>> BEGIN DATA FOR THE TASK

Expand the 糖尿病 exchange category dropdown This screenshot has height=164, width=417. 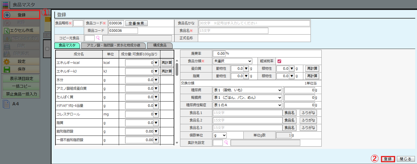pos(247,90)
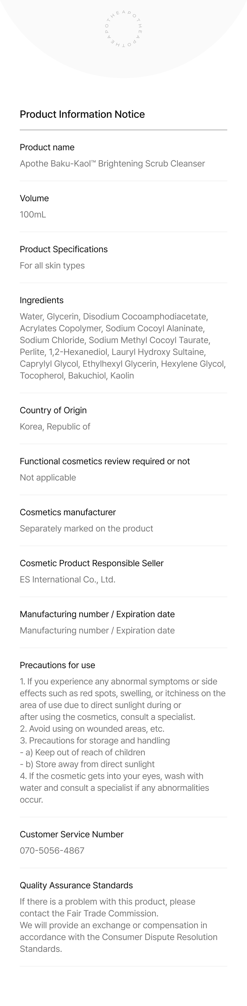
Task: Click the Product Information Notice heading
Action: coord(82,114)
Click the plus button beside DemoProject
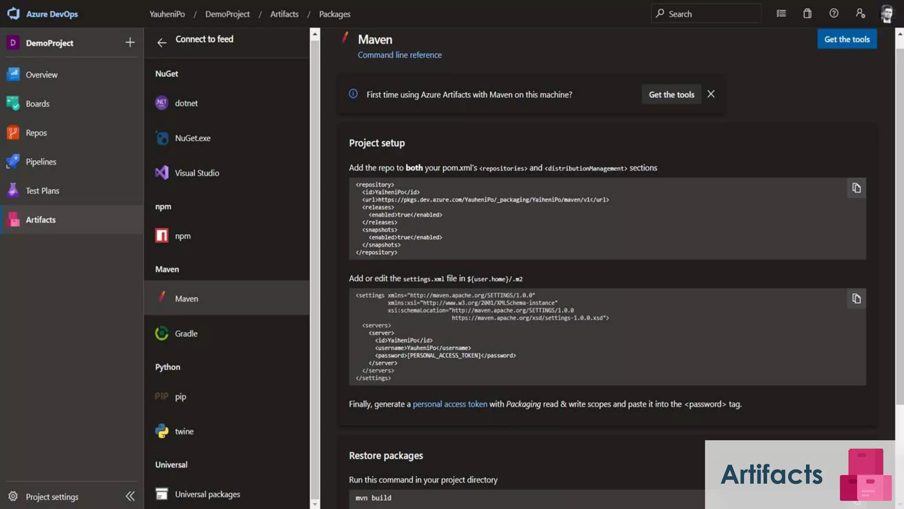Viewport: 904px width, 509px height. [x=130, y=42]
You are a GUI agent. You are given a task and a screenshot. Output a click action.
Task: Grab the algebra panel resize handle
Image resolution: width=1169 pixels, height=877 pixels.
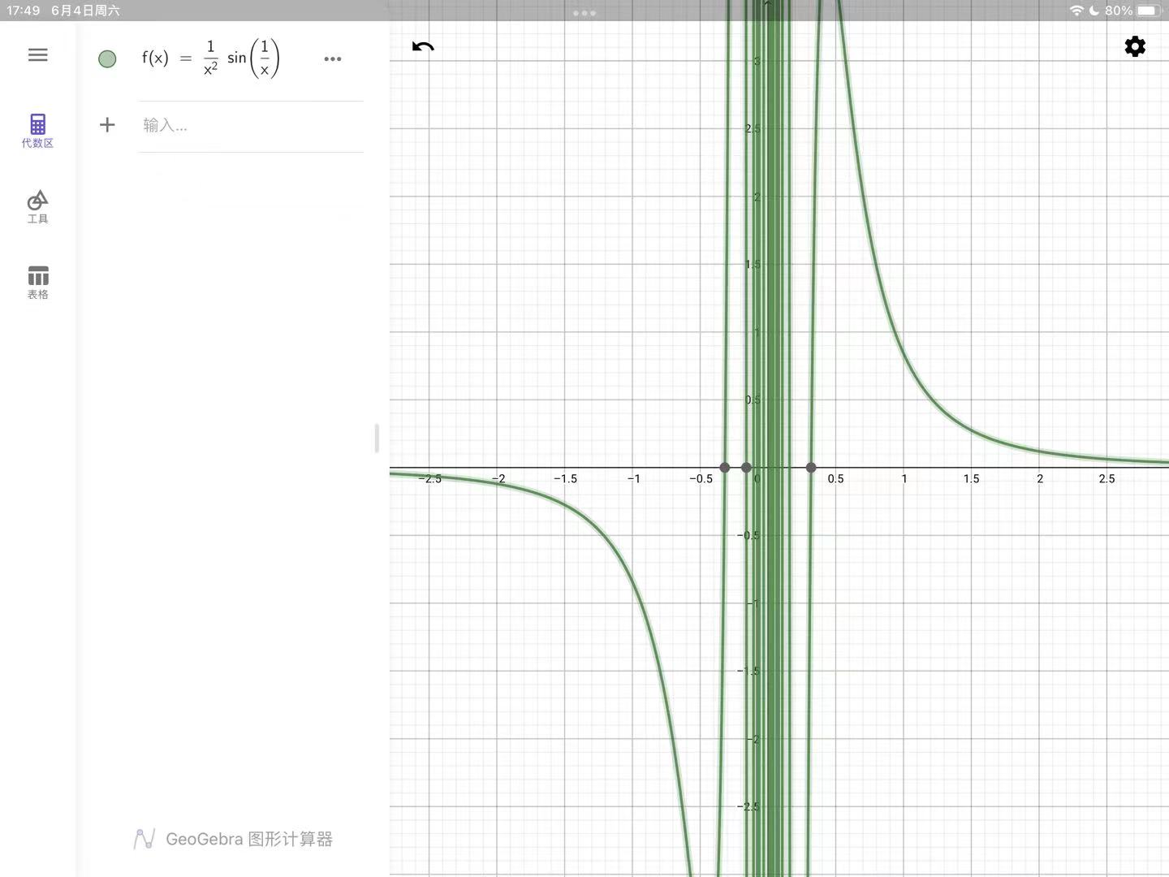[377, 439]
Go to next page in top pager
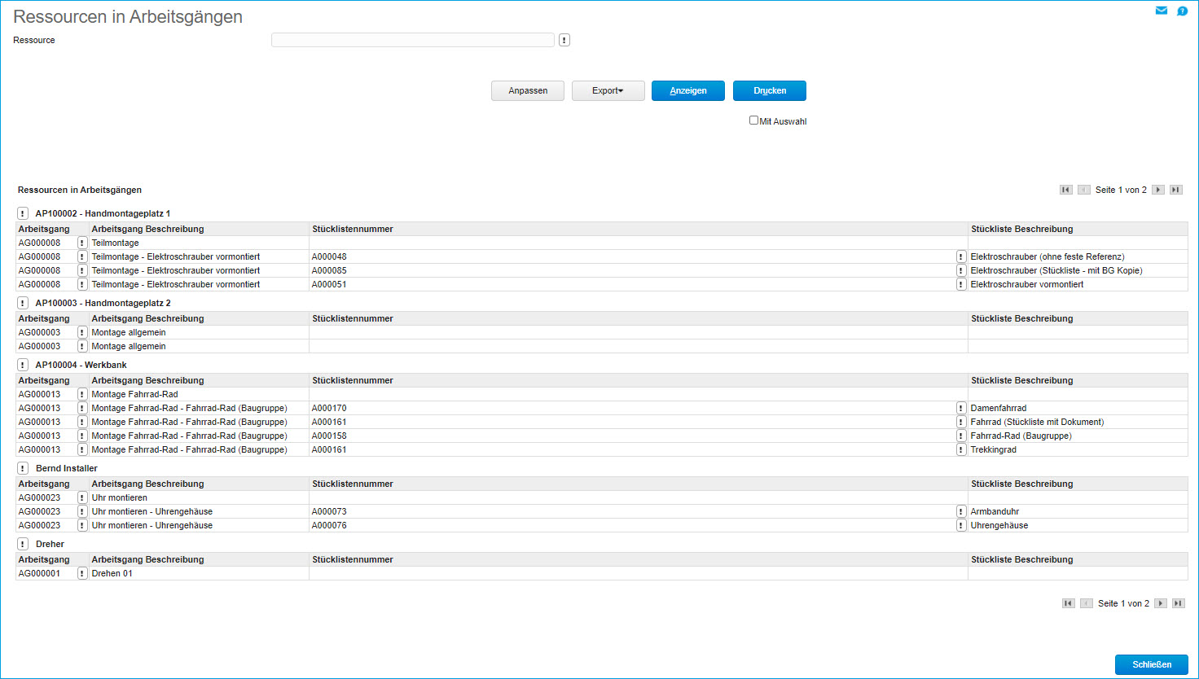Image resolution: width=1199 pixels, height=679 pixels. tap(1158, 190)
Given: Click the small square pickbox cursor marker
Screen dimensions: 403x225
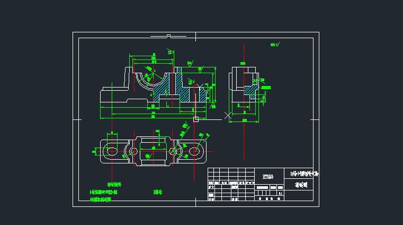Looking at the screenshot, I should (x=196, y=119).
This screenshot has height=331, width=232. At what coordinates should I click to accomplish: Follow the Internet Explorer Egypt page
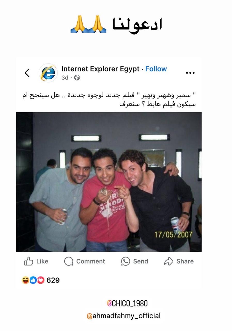(156, 69)
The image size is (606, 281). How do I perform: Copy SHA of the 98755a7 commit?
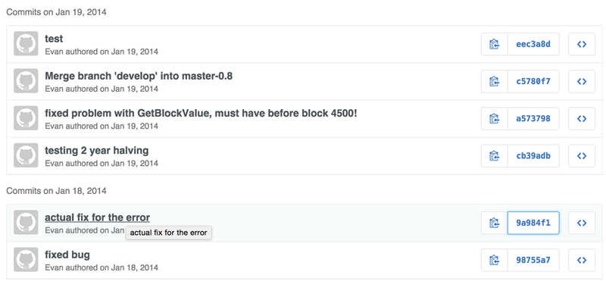(x=495, y=260)
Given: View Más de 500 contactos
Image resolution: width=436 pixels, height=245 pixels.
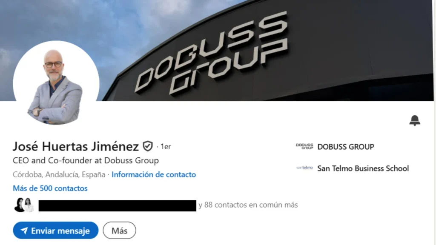Looking at the screenshot, I should 50,188.
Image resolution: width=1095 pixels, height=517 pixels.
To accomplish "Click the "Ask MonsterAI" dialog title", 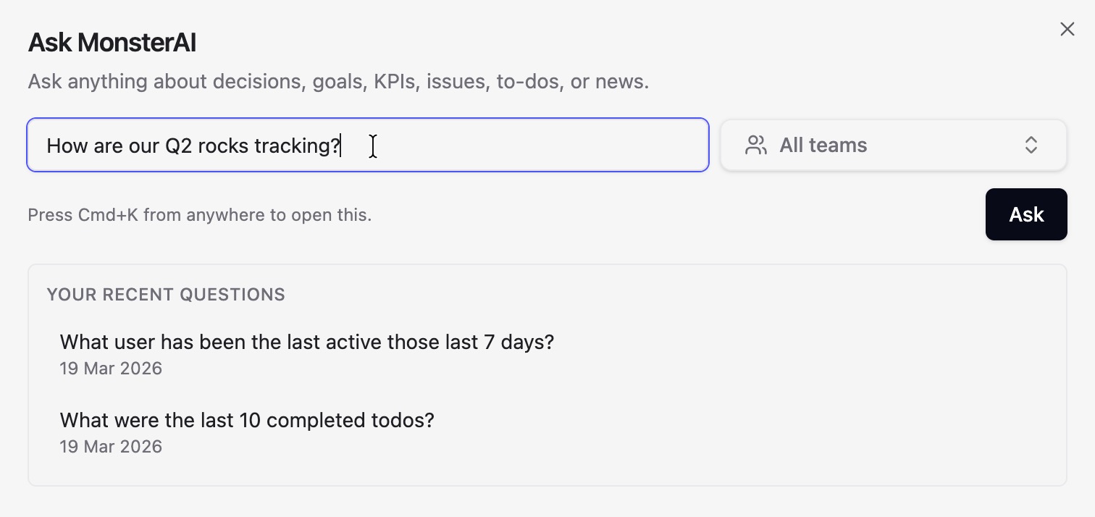I will coord(112,43).
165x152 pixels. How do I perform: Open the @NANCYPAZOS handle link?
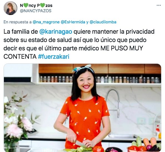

>> END DATA FOR THE TASK

_DIRECTIVE_:
Print the lines of the listing exactly as they appear, starting at the line containing "You are a GUI" and ending at the line containing "Looking at the screenshot, I should (x=196, y=119).", including both. Leave the pictures out of your answer.

_RESPONSE FOR THIS EXERCISE_:
You are a GUI agent. You are given a task and a screenshot. Output a click action.
Task: Grab the algebra panel resize handle
Image resolution: width=1169 pixels, height=877 pixels.
[377, 439]
Go to next page in top pager
Image resolution: width=1199 pixels, height=679 pixels. tap(1158, 190)
Given: Click the small square pickbox cursor marker
Screen dimensions: 403x225
Looking at the screenshot, I should (x=196, y=119).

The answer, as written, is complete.